* **Source text**:

In ancient history, the Bronze Age was followed by the Iron Age, as humans learned to make tools that were harder and more durable than those their ancestors had crafted from copper-based alloys. So when a new family of superconducting materials based on iron, rather than copper, was reported in early 2008, headline-writers were quick to announce the beginning of the “Iron Age” of superconductors.
The discovery was certainly a surprise. Iron-based materials are usually associated with magnetism, not superconductivity (the phenomenon where electrical current flows without resistance), although elemental iron can, under high pressure, become superconducting at very low temperatures. In addition, the chemical properties of the new iron-based superconductors (Fe SCs) were very different from those of the superconductors that contain copper, which are known collectively as cuprates. To physicists, this suggested that the mechanism behind superconductivity in Fe SCs must be different from the mechanism that produces superconducting behaviour in other materials.

* **Requests**:
• 1. Answer these questions from the passage on iron-based superconductors, one answer per line:
(a) When was the new family of iron-based superconducting materials reported?
(b) What collective name is given to superconductors that contain copper?
(c) Under what conditions can elemental iron become superconducting?
• 2. Carry on the passage about iron-based superconductors, starting after its final sentence.

* **Excerpted records**:
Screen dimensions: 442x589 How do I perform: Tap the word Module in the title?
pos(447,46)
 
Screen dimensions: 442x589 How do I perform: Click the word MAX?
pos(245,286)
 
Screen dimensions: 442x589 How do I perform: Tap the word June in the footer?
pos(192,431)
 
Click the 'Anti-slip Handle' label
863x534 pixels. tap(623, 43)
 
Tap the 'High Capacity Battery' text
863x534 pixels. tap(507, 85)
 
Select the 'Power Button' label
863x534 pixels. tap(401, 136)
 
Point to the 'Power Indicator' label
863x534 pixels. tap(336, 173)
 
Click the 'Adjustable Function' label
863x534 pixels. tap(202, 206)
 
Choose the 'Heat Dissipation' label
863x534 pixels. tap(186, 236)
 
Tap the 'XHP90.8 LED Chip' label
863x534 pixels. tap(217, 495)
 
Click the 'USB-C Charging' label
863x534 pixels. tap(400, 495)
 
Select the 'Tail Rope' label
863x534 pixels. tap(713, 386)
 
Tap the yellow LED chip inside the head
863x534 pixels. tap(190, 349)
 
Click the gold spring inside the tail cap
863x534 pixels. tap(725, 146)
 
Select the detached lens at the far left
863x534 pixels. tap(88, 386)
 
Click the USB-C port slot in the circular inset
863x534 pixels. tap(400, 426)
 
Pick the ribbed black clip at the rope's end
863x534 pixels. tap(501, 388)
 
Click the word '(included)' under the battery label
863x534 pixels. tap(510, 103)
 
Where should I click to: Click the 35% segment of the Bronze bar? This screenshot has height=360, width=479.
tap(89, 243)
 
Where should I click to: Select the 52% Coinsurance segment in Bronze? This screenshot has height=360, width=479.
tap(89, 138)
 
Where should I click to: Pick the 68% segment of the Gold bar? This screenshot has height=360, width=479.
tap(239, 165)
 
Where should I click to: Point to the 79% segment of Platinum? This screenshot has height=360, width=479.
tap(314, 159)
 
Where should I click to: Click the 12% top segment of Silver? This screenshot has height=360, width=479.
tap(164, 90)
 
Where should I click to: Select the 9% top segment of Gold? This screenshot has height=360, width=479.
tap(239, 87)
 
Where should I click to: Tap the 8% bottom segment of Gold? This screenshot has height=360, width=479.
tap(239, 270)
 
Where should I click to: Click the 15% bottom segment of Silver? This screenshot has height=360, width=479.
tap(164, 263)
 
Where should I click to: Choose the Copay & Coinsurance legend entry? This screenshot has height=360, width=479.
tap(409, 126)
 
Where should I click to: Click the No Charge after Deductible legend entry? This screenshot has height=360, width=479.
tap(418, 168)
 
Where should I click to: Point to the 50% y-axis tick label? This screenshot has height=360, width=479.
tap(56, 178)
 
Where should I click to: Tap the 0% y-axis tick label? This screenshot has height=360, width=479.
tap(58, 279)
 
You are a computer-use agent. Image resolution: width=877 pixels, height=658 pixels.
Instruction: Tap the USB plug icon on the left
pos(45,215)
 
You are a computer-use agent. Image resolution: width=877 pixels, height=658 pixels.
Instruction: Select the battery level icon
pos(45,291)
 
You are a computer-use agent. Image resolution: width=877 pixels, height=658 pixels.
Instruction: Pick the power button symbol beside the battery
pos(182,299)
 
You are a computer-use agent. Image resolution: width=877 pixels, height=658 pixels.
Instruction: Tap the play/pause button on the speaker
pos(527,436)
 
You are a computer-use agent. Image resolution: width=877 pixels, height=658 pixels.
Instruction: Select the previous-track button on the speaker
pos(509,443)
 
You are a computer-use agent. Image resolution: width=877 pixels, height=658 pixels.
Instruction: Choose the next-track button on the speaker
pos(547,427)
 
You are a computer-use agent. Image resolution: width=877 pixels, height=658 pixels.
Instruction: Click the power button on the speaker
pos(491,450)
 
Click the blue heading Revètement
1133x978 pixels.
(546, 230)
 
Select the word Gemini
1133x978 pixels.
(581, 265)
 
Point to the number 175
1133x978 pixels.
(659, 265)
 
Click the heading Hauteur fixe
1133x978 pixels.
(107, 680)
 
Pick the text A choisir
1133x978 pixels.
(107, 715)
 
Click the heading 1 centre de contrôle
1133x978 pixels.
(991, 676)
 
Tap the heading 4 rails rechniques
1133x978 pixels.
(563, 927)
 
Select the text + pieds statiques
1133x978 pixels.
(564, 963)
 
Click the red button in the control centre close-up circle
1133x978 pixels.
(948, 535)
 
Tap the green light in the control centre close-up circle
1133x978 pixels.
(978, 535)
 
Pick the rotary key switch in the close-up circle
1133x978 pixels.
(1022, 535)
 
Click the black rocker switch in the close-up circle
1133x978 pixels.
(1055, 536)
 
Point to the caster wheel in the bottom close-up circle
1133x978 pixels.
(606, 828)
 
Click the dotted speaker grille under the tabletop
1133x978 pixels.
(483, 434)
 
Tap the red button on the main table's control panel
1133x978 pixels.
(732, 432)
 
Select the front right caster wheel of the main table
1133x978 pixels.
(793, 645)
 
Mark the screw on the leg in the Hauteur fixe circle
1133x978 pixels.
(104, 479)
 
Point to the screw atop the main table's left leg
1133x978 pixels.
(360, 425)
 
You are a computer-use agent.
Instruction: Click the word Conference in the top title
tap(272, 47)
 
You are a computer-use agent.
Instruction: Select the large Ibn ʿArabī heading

* **The replies**:
• 1.
(a) Early 2008.
(b) Cuprates.
(c) Under high pressure, at very low temperatures.

• 2.
Now, seven years later, we may be in a position to ask how Fe SCs are developing in comparison to the older members of the superconducting family – particularly the cuprates, which are sometimes called “high-temperature superconductors” because they become superconducting when cooled below a transition temperature, Tc, that in some cases exceeds 90 K. This is an important asset because their Tc is above the boiling temperature of liquid nitrogen, 77 K, which means that cuprates can be made to superconduct in systems that use liquid nitrogen rather than more expensive liquid helium as a coolant. Indeed, cuprate superconductors already have several applications (including superconducting quantum interference devices, or SQUIDs, which can detect extremely minute magnetic fields) and they are beginning to be applied on larger scales as well – for example in superconducting leads already being used in CERN’s Large Hadron Collider. The question we want to ask is: how will Fe SCs stack up against their increasingly useful predecessors?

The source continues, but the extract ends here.